--- EXERCISE DIRECTIONS ---
Range to repeat from the listing below: the line containing "Task: Select the Colour row label" down to the line containing "The height and width of the screenshot is (364, 640).", both included. Copy it exactly, pictures excluded, and add nothing else.

--- THE RECORDS ---
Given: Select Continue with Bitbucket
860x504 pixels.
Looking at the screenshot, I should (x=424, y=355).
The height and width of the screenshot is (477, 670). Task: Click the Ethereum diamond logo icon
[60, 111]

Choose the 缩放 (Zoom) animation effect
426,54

---

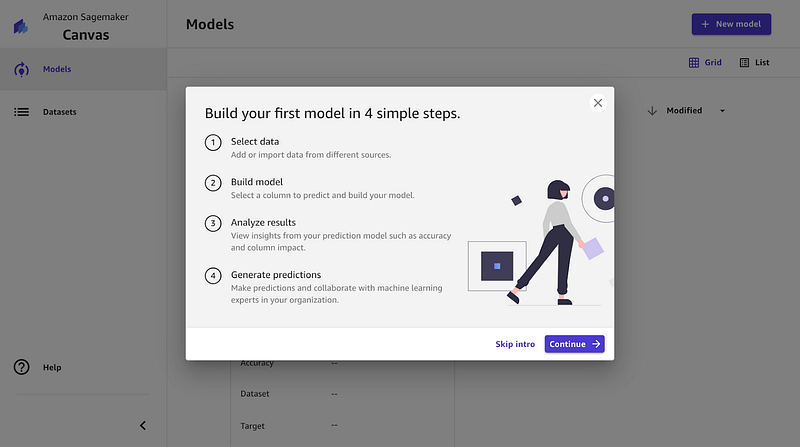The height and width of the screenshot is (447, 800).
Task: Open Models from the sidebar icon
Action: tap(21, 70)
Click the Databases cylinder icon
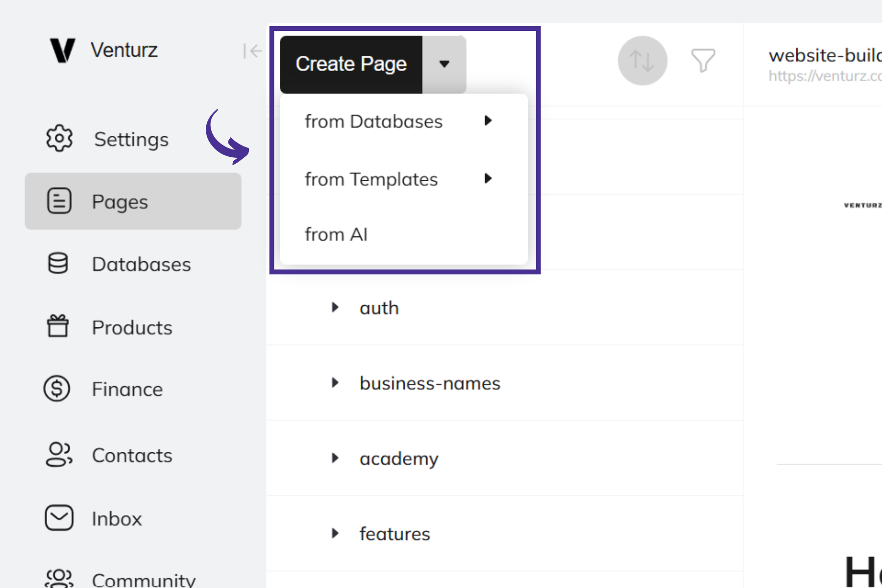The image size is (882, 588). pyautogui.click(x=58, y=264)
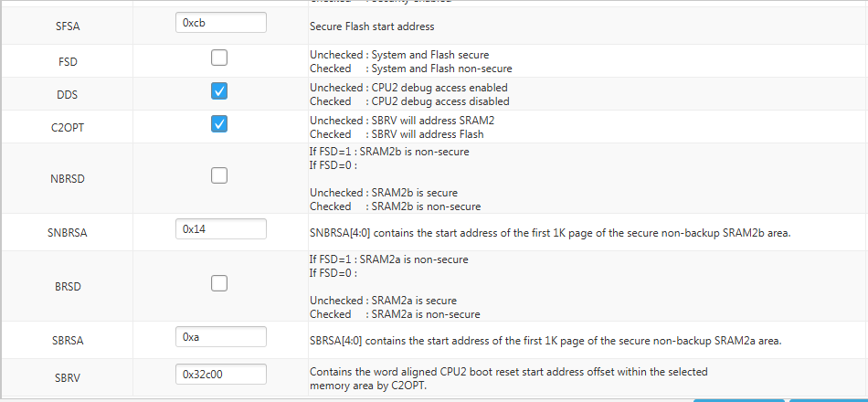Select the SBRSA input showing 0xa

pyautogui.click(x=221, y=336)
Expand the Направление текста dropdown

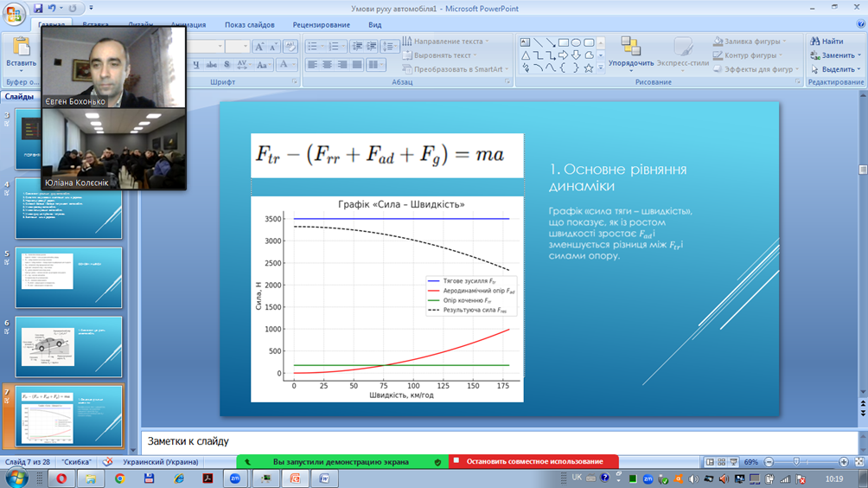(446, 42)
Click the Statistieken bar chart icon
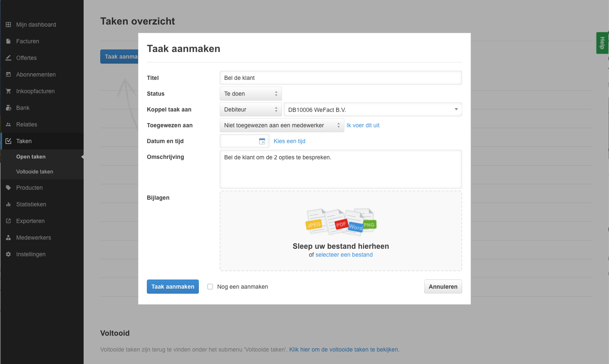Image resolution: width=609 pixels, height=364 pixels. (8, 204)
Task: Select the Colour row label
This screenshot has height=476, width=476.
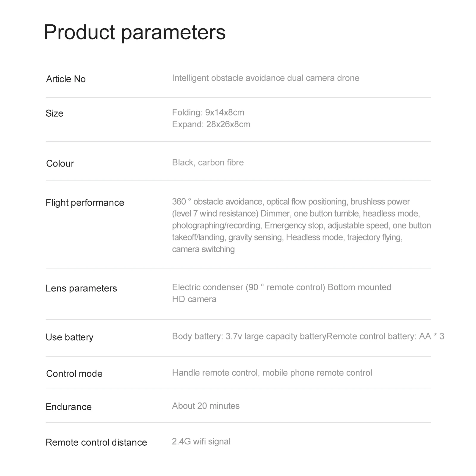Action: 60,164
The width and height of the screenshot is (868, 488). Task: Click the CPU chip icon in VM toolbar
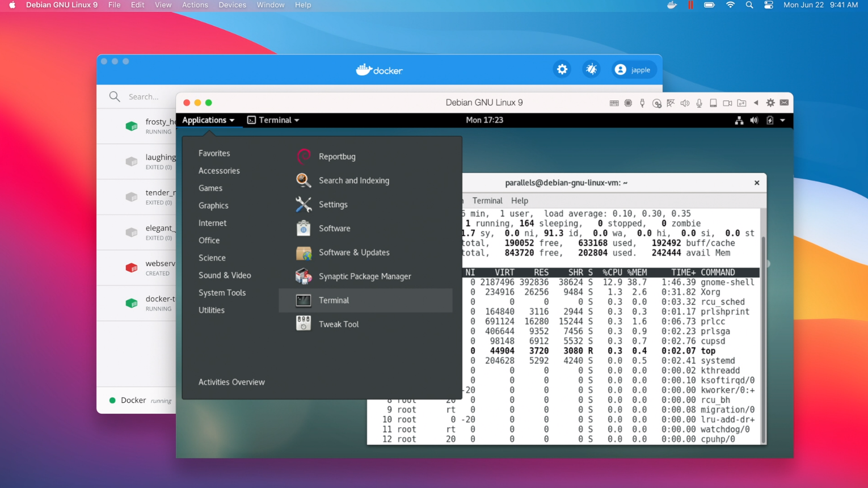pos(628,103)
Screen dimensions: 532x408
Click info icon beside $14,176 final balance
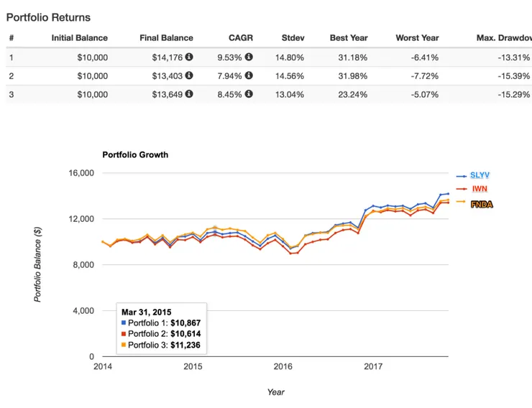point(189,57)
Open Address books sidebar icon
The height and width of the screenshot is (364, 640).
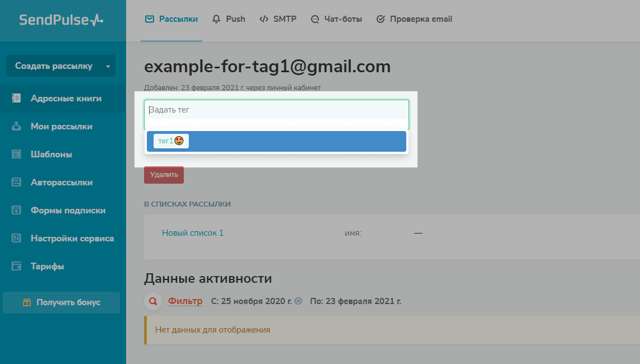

* * *

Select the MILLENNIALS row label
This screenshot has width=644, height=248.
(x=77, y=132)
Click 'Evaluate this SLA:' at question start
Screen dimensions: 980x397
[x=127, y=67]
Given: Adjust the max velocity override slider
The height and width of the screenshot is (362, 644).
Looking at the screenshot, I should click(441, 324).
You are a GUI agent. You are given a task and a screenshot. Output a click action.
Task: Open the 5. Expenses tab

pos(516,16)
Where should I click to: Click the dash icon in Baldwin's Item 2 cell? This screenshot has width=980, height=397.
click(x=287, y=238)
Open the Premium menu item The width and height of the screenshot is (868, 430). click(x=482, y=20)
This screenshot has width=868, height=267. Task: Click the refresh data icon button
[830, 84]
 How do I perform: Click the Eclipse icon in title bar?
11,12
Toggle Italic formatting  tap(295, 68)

--- SOLUTION BELOW ---
Task: Select the Colour row label
This screenshot has height=476, width=476.
Action: 60,164
The width and height of the screenshot is (868, 488). Task: Click the CPU chip icon in VM toolbar
pos(628,103)
Screen dimensions: 532x408
Click info icon beside $14,176 final balance
point(189,57)
Open Address books sidebar icon
The height and width of the screenshot is (364, 640).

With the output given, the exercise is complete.